**TASK DETAILS**
Give every entry again, word for word.

**DATA SECTION**
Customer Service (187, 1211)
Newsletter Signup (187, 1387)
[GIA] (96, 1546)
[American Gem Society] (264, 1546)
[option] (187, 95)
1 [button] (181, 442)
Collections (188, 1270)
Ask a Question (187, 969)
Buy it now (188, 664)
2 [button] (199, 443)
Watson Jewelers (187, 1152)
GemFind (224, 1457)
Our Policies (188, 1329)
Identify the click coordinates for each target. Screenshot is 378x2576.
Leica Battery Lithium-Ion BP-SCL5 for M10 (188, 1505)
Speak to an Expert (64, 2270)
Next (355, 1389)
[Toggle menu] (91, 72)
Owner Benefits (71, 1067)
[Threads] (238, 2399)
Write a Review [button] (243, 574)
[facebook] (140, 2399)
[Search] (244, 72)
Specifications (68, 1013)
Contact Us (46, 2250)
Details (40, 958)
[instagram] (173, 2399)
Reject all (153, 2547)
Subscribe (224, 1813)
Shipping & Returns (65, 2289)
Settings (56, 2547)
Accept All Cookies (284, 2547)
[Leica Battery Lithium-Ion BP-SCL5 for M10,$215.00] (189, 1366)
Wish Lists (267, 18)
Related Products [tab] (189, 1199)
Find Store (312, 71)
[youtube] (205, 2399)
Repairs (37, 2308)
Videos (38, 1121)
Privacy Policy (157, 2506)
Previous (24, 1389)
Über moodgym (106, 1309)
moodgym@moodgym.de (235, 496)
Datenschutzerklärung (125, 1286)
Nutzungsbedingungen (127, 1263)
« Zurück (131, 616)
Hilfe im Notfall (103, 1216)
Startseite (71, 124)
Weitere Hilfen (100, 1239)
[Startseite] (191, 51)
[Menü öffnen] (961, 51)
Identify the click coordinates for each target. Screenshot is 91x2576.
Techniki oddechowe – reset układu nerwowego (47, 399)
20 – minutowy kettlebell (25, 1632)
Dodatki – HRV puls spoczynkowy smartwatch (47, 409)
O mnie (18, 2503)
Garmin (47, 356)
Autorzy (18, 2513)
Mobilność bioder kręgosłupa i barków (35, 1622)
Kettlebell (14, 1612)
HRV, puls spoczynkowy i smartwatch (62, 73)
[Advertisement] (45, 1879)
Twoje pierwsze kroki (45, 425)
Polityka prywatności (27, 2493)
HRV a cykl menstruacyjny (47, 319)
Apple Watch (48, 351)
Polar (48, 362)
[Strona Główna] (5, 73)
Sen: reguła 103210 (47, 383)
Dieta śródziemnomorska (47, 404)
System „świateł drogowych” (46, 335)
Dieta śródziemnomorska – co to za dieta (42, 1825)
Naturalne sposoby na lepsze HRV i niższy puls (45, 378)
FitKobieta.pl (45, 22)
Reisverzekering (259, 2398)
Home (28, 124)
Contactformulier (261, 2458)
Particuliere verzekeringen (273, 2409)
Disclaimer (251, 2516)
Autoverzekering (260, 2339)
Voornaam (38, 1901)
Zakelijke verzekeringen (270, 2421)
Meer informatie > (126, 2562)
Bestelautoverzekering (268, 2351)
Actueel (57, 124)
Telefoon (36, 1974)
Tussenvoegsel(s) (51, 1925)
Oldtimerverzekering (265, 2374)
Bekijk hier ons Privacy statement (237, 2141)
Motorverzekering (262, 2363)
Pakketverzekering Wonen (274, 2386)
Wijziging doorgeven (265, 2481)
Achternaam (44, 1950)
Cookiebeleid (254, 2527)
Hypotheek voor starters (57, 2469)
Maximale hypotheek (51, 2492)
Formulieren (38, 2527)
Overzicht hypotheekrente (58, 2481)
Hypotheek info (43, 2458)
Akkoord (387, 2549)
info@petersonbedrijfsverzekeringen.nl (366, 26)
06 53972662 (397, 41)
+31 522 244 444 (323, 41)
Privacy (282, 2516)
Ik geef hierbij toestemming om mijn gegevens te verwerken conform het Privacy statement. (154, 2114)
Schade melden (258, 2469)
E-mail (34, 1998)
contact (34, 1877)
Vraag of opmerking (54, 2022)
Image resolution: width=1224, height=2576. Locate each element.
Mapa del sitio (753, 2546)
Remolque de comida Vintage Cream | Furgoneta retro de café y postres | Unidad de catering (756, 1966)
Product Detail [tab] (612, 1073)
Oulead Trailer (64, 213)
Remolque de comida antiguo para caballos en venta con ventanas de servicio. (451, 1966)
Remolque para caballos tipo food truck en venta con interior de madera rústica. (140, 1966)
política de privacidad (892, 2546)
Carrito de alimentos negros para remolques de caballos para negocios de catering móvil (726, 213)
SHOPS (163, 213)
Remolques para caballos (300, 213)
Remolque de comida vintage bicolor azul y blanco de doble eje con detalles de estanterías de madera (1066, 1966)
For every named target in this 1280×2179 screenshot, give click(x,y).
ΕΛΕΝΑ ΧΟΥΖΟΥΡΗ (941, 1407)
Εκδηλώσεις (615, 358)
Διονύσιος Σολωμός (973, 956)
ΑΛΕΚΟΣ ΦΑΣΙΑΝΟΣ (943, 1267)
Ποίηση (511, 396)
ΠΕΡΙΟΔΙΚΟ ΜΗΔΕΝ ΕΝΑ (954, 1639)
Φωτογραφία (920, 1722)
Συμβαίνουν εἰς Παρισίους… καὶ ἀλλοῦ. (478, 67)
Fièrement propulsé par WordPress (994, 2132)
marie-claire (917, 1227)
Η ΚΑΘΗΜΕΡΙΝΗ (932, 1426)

**RESPONSE AREA**
Customer Service (187, 1211)
Newsletter Signup (187, 1387)
[GIA] (96, 1546)
[American Gem Society] (264, 1546)
[option] (187, 95)
1 [button] (181, 442)
Collections (188, 1270)
Ask a Question (187, 969)
Buy it now (188, 664)
2 [button] (199, 443)
Watson Jewelers (187, 1152)
GemFind (224, 1457)
Our Policies (188, 1329)
Identify the click coordinates for each target. Screenshot is 378x2576.
Leica Battery Lithium-Ion BP-SCL5 for M10 (188, 1505)
Speak to an Expert (64, 2270)
Next (355, 1389)
[Toggle menu] (91, 72)
Owner Benefits (71, 1067)
[Threads] (238, 2399)
Write a Review [button] (243, 574)
[facebook] (140, 2399)
[Search] (244, 72)
Specifications (68, 1013)
Contact Us (46, 2250)
Details (40, 958)
[instagram] (173, 2399)
Reject all (153, 2547)
Subscribe (224, 1813)
Shipping & Returns (65, 2289)
Settings (56, 2547)
Accept All Cookies (284, 2547)
[Leica Battery Lithium-Ion BP-SCL5 for M10,$215.00] (189, 1366)
Wish Lists (267, 18)
Related Products [tab] (189, 1199)
Find Store (312, 71)
[youtube] (205, 2399)
Repairs (37, 2308)
Videos (38, 1121)
Privacy Policy (157, 2506)
Previous (24, 1389)
Über moodgym (106, 1309)
moodgym@moodgym.de (235, 496)
Datenschutzerklärung (125, 1286)
Nutzungsbedingungen (127, 1263)
« Zurück (131, 616)
Hilfe im Notfall (103, 1216)
Startseite (71, 124)
Weitere Hilfen (100, 1239)
[Startseite] (191, 51)
[Menü öffnen] (961, 51)
Identify the click coordinates for each target. Screenshot is 91x2576.
Techniki oddechowe – reset układu nerwowego (47, 399)
20 – minutowy kettlebell (25, 1632)
Dodatki – HRV puls spoczynkowy smartwatch (47, 409)
O mnie (18, 2503)
Garmin (47, 356)
Autorzy (18, 2513)
Mobilność bioder kręgosłupa i barków (35, 1622)
Kettlebell (14, 1612)
HRV, puls spoczynkowy i smartwatch (62, 73)
[Advertisement] (45, 1879)
Twoje pierwsze kroki (45, 425)
Polityka prywatności (27, 2493)
HRV a cykl menstruacyjny (47, 319)
Apple Watch (48, 351)
Polar (48, 362)
[Strona Główna] (5, 73)
Sen: reguła 103210 (47, 383)
Dieta śródziemnomorska (47, 404)
System „świateł drogowych” (46, 335)
Dieta śródziemnomorska – co to za dieta (42, 1825)
Naturalne sposoby na lepsze HRV i niższy puls (45, 378)
FitKobieta.pl (45, 22)
Reisverzekering (259, 2398)
Home (28, 124)
Contactformulier (261, 2458)
Particuliere verzekeringen (273, 2409)
Disclaimer (251, 2516)
Autoverzekering (260, 2339)
Voornaam (38, 1901)
Zakelijke verzekeringen (270, 2421)
Meer informatie > (126, 2562)
Bestelautoverzekering (268, 2351)
Actueel (57, 124)
Telefoon (36, 1974)
Tussenvoegsel(s) (51, 1925)
Oldtimerverzekering (265, 2374)
Bekijk hier ons Privacy statement (237, 2141)
Motorverzekering (262, 2363)
Pakketverzekering Wonen (274, 2386)
Wijziging doorgeven (265, 2481)
Achternaam (44, 1950)
Cookiebeleid (254, 2527)
Hypotheek voor starters (57, 2469)
Maximale hypotheek (51, 2492)
Formulieren (38, 2527)
Overzicht hypotheekrente (58, 2481)
Hypotheek info (43, 2458)
Akkoord (387, 2549)
info@petersonbedrijfsverzekeringen.nl (366, 26)
06 53972662 (397, 41)
+31 522 244 444 (323, 41)
Privacy (282, 2516)
Ik geef hierbij toestemming om mijn gegevens te verwerken conform het Privacy statement. (154, 2114)
Schade melden (258, 2469)
E-mail (34, 1998)
contact (34, 1877)
Vraag of opmerking (54, 2022)
Image resolution: width=1224, height=2576. Locate each element.
Mapa del sitio (753, 2546)
Remolque de comida Vintage Cream | Furgoneta retro de café y postres | Unidad de catering (756, 1966)
Product Detail [tab] (612, 1073)
Oulead Trailer (64, 213)
Remolque de comida antiguo para caballos en venta con ventanas de servicio. (451, 1966)
Remolque para caballos tipo food truck en venta con interior de madera rústica. (140, 1966)
política de privacidad (892, 2546)
Carrito de alimentos negros para remolques de caballos para negocios de catering móvil (726, 213)
SHOPS (163, 213)
Remolques para caballos (300, 213)
Remolque de comida vintage bicolor azul y blanco de doble eje con detalles de estanterías de madera (1066, 1966)
For every named target in this 1280×2179 screenshot, give click(x,y).
ΕΛΕΝΑ ΧΟΥΖΟΥΡΗ (941, 1407)
Εκδηλώσεις (615, 358)
Διονύσιος Σολωμός (973, 956)
ΑΛΕΚΟΣ ΦΑΣΙΑΝΟΣ (943, 1267)
Ποίηση (511, 396)
ΠΕΡΙΟΔΙΚΟ ΜΗΔΕΝ ΕΝΑ (954, 1639)
Φωτογραφία (920, 1722)
Συμβαίνουν εἰς Παρισίους… καὶ ἀλλοῦ. (478, 67)
Fièrement propulsé par WordPress (994, 2132)
marie-claire (917, 1227)
Η ΚΑΘΗΜΕΡΙΝΗ (932, 1426)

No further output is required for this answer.